Hartmann believes ICS is a well-run organization – "ministers of great integrity, and we trust them the resources we give them." He is very pleased with the partnership with ICS, "which can do so many things well that we as one congregation can not do. For us, the hunger issue (a sizeable part of the ICS program) is a big one."

In addition to its still-growing 56 faith communities, ICS has more than 600 volunteers working on its ongoing program: social services (including food bank and emergency financial assistance) and senior and caregiving services (including mobile meals, health advocacy, transportation and phone calls/visits).

In calendar 2009, ICS provided 49,708 individual services to 36,300 clients. More than 98 percent of them fall under the federal poverty guidelines.

Resurrection has been involved in ICS activities since 1994, according to Balko, and involvement continues to steadily grow. The church's 1,200 members are reminded in the monthly newsletter of ICS activities and potential volunteerism.

"This will be the second straight year that October will be ICS Month at Resurrection," said Balko, who points out placing most ICS activities involving the 1,200-member congregation in that month help intensify the focus. "Again, we're seeking diapers – 15,000 is our goal – along with infant formula, toddlers' juice and baby food."

Last year's 12,000 diapers contributed by members and others attending special events helped ICS fulfill its diaper need for clients for the last three months 2009, notes ICS executive director Bonnie Kampa.

The church newsletter has a full-page update each month on ICS activities, according to Helen Siglin, Resurrection's coordinator with the 25-year-old organization. She also helps coordinate the 38 members who volunteer with ICS — almost half of them in the mobile meals, food bank and transportation areas.

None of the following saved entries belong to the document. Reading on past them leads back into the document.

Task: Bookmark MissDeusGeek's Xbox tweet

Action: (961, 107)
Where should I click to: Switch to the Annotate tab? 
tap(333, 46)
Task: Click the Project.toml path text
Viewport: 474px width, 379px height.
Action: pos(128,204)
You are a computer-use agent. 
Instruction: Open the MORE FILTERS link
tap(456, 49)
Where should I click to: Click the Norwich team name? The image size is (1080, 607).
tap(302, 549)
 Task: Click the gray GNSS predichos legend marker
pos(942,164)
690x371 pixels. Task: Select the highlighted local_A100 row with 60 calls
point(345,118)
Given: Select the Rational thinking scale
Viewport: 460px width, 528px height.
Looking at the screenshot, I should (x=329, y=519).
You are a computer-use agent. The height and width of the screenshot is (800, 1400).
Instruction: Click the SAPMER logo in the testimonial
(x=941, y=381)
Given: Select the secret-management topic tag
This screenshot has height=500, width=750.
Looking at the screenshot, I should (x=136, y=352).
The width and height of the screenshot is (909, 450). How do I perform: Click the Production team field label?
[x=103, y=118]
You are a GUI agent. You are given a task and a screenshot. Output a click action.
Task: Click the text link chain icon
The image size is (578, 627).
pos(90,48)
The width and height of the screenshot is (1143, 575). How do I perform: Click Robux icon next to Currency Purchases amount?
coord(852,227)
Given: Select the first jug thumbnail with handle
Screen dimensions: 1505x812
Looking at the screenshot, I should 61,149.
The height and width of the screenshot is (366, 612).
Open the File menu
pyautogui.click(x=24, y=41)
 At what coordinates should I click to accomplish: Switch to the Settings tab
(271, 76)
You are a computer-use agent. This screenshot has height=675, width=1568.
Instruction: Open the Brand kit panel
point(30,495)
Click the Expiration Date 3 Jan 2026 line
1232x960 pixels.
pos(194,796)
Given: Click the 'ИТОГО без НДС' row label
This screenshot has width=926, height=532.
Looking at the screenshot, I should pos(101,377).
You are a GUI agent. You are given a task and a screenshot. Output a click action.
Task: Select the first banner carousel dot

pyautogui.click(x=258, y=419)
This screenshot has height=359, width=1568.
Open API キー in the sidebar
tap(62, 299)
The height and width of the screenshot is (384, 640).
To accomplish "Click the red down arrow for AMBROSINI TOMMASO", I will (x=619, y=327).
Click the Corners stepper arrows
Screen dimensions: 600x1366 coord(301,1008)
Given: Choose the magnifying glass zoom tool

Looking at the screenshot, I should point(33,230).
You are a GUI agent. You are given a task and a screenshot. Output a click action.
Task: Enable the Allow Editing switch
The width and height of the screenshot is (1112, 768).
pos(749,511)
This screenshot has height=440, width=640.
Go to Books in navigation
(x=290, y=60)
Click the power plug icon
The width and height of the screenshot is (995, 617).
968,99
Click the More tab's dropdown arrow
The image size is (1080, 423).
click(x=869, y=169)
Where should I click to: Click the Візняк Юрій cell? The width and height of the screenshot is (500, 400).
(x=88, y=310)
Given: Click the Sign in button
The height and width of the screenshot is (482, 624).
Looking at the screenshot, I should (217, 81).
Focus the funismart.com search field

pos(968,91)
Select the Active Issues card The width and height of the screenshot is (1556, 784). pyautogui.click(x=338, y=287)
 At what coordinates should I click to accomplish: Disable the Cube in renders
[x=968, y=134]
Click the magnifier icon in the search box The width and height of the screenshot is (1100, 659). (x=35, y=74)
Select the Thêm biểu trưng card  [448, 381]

"Involvement with organizations like ICS, I believe, is the end result of your faith," said Siglin, who receives once a week updates on various needs from Kampa and her associates. Balko adds he and the other faith community representatives attend monthly leadership meetings at ICS to brainstorm and plan future activities. General meetings for all faith communities are held every two months.

Two Resurrection food collections each year (600 bags of groceries shared by ICS, Catalina Community Services and Tucson Food Bank), a "noisy (coin) offering" at Thanksgiving, and a "Souper Sunday" collection by the youth the day of the NFL title game, help fund ICS activities. The congregation also makes ICS part of its annual benevolence budget, he says.

"There's no doubt about it – Resurrection is definitely an ICS congregation," offers Balko, who lists Youth on Their Own, Gap Ministries, and Evangelical Lutheran Church in America's Missions-World Hunger efforts as the congregation's other strong outreach involvements.

ICS has slots for big fund-raising golf tourney Nov. 11

Interfaith Community Services has openings in its 2010 "We Care" Golf Classic, to be held Thursday, Nov. 11, Veterans Day, at the Omni Tucson National Resort.

The fund-raiser generates money to help Pima County families who struggle to make ends meet.

The $150 tournament fee per player includes a Mexican buffet at the end of play. Golfers can register online at www.icstucson.org or call 297-6049.

Last year's tournament, with 205 golfers, was the resort's biggest in 2009.

ICS is celebrating its 25th anniversary this year. Since 1985, it has provided food and emergency financial assistance to Pima County residents in need and has mobilized volunteers to assist seniors and disabled people with Mobile Meals, transportation, home repairs, calls and visits, and health and safety referrals and advocacy.